Affiora qui una differenza importante tra le visioni dell’Europa sottese alle analisi di Ruini e Ratzinger. Quest’ultimo non sembra condividere le speranze di Ruini ed appare convinto che il destino dei cristiani in Europa sia quello di essere minoranza: una minoranza assediata da un “laicismo aggressivo […] che si presenta come l’unica voce della razionalità”.

In questa prospettiva, per Ratzinger, la prima necessità è quella di formare “uomini che tengano lo sguardo diritto verso Dio” perché “soltanto attraverso uomini che sono toccati da Dio, Dio può far ritorno presso gli uomini”. Parole che danno voce ai convincimenti delle comunità e dei movimenti – da Comunione e Liberazione all’Opus Dei – che si battono per una riaffermazione forte della identità cristiana e ritengono inutile imbarcarsi in una politica di estenuanti compromessi con la società laica e liberale, attraversata da una crisi che è giudicata irreversibile. Secondo costoro, è meglio andare al confronto aperto e duro con le altre identità religiose e non religiose in Europa facendosi forti del proprio intatto patrimonio dottrinale,rimarcando la propria differenza e puntando sulla possibilità che un cattolicesimo integrale riesca a interpretare il bisogno di sicurezza e identità che percorre l’Europa intera. In tal senso la posizione del nuovo pontefice appare più vicina a quelle dei sostenitori di un cattolicesimo a forte intensità, anche se ciò potrebbe significare in Europa (ma forse non altrove) una sua minore diffusione.

Si tratta di due posizioni – quelle di Ratzinger e Ruini – realmente inconciliabili? La storia sembra suggerire una risposta negativa. Molte volte in passato la riaffermazione della proposta cristiana in tutta la sua radicale integrità si è espressa in forme che sono riuscite a rivitalizzare, senza traumi e fratture irreparabili, società che apparivano altrettanto lontane dal messaggio evangelico come quella odierna. Basta pensare alla storia degli ordini religiosi: la Chiesa li ha sovente valorizzati per trasformare dall’interno la società civile ma ha sempre evitato di incoraggiare le pulsioni più radicali e “fondamentalistiche” che dentro di essi si sono in più occasioni manifestate. È questa la strategia che seguirà papa Ratzinger?

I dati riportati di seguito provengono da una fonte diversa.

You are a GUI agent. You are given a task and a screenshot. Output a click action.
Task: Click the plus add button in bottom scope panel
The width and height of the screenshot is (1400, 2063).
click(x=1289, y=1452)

Di fronte a posizioni così nette e precise, le analisi che provengono da altri settori del mondo ecclesiastico appaiono meno esplicite e articolate. Alcuni, come il cardinale Walter Kasper in una conferenza a Camaldoli del luglio 2002, hanno sottolineato che “la nuova realtà in cui viviamo rappresenta per la Chiesa non solo un pericolo, ma anche una sfida e un’opportunità”, aggiungendo che – diversamente dal secolo XIX – “Chiesa e modernità, Chiesa e scienza oggi non sono più avversarie, ma sono divenute alleate”.

Ma da queste premesse vengono tratte conseguenze modeste, circoscritte all’opportunità di un approccio ecumenico ai problemi dell’Europa e di una presentazione dell’ “assolutezza del Vangelo” non come “rivendicazione autoritaria” ma come “forma di servizio”.

È mancata fino ad ora, insomma, la forza di declinare il tema dell’identità cristiana in chiave non solo di resistenza ma anche di progetto, ridefinendola in rapporto (e non solo in opposizione) alla società europea contemporanea, secolarizzata e pluralista. Un’analisi coraggiosa che individui nella laicità politica e culturale la caratteristica che distingue l’Europa da altre regioni del mondo, una riflessione sulle radici cristiane della laicità e sulla sua capacità di agire come elemento di integrazione delle diverse identità religiose e culturali presenti in Europa potrebbero condurre a conclusioni capaci di aprire prospettive diverse da quelle indicate da Ruini e da Ratzinger.